READING TEXT:
▼▼▼

Mailing List Archive

Typo Analyzer
Hi all

This is the first I’m using a emailing list so please bear with me if I’m doing anything wrong.

I’m looking for some support for a specific use case I have.

On our webpage we implemented an “auto suggestion” search based on the AnalyzingInfixSuggester. As we don’t have a lot of data I used the in-memory approach of Lucene. The final product looks something like this:



Now I was wondering if I can make the search more robust for e.g. typos. Is it e.g. possible that I get the “same” search results for the word sonstige (correct spelling) and sonnstige (incorrect spelling).

▲▲▲

DIRECTION 1:
Reproduce the mailing list post on typo-tolerant search verbatim, in its entirety.
DIRECTION 2:
Render the lines of the records from the line containing "Viewport: 364px width, 192px height." through the end of the records, inclusive, as a JSON list of strings with one string per line. Omit blank lines and leave the pictures out.

Rows from a screen-grounding dataset:
▼▼▼

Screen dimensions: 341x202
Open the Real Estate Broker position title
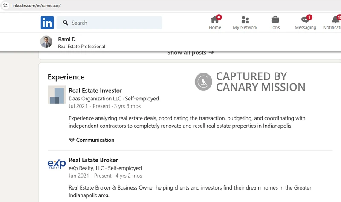[93, 160]
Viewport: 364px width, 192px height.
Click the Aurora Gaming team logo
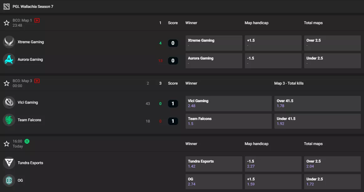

▲▲▲

EXERCISE RESULT 1:
Mailing List Archive

Typo Analyzer
Hi all

This is the first I’m using a emailing list so please bear with me if I’m doing anything wrong.

I’m looking for some support for a specific use case I have.

On our webpage we implemented an “auto suggestion” search based on the AnalyzingInfixSuggester. As we don’t have a lot of data I used the in-memory approach of Lucene. The final product looks something like this:



Now I was wondering if I can make the search more robust for e.g. typos. Is it e.g. possible that I get the “same” search results for the word sonstige (correct spelling) and sonnstige (incorrect spelling).

EXERCISE RESULT 2:
[
  "Viewport: 364px width, 192px height.",
  "Click the Aurora Gaming team logo"
]